Sailing Bright Eternity
Page 16
So to thwart this era’s mechs, a future one had voyaged into its own future—where it knew the crucial moment awaited.
There, on the wasted plains, as their tiny fragment of a farm stuttered at the edge of infinity’s abyss, the Walmsleys had learned the mechs’ final destiny. Only that truth could disarm the age-old hostility between the two great Forms of life.
“That is my task,” the raccoon said. “As a diplomat.”
“A diplomat from where?” Nikka demanded, still not quite convinced.
“The Old Ones?” Nigel asked.
“They are a part of it, yes.”
“I don’t get it,” Nikka said.
“There are several higher orders than yourselves.” The raccoon groomed itself, as if this were everyday talk. “Did you think the galaxy was a simple division between organic forms and mechanicals?”
“Well . . . yes,” Angelina said lamely.
“There are other substrates. Other media, perhaps I should say.”
“Such as?” Nikka pressed.
“Magnetic fields. Collaborations of organics and mechanicals. And inscrutable symphonies of all three, forms that I can but glimpse.” Its bandit eyes glittered and Nigel felt a keen intelligence having fun. Playing with a pet?
“That’s who sent the bodies back, started all this?” Angelina asked.

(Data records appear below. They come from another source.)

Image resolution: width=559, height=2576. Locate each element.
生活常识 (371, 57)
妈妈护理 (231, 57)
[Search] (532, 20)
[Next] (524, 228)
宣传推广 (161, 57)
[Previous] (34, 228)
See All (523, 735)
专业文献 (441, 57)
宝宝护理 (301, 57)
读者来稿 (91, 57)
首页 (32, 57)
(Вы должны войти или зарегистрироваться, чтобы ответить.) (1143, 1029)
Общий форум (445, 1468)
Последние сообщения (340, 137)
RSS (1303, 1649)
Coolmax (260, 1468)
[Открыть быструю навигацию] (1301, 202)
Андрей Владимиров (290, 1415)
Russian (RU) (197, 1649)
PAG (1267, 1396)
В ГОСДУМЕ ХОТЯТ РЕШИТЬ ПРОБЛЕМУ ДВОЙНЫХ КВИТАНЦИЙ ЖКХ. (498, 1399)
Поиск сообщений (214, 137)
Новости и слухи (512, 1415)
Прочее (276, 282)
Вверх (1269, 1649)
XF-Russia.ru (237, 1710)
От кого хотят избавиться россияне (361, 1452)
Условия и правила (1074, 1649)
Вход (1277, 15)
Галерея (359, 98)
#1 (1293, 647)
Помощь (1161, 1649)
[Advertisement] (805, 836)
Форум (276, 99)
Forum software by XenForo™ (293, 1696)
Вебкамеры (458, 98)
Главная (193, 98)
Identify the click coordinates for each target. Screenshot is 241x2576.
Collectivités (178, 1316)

“Oh no—those were sent by humans. They quite rightly sought to warn you.”
“And you work for something bigger, higher?” Nigel asked.
“So I believe. Do you know who you ‘work for’?”
Nikka laughed suddenly. “We thought, for ourselves.”
“There are larger agencies,” Scooter said, its eyes gazing reflectively into the distance. “We might as well call them gods.”
Nigel thought of the God he had appealed to, for Ito. A God outside time somehow, a bare minimal God who could at least salve the wounds He could not prevent. In a universe apparently devoid of meaning, that was the merest scrap one could hope for. But the raccoon spoke of higher orders still.
“I do not believe we can in principle answer such questions,” Scooter said. “They may function outside our conceptual spaces, their acts indistinguishable from natural law.”
Nigel suddenly wondered whether the human category of science, and physical order, might be a reflection of something deeper. What imposed the order, after all?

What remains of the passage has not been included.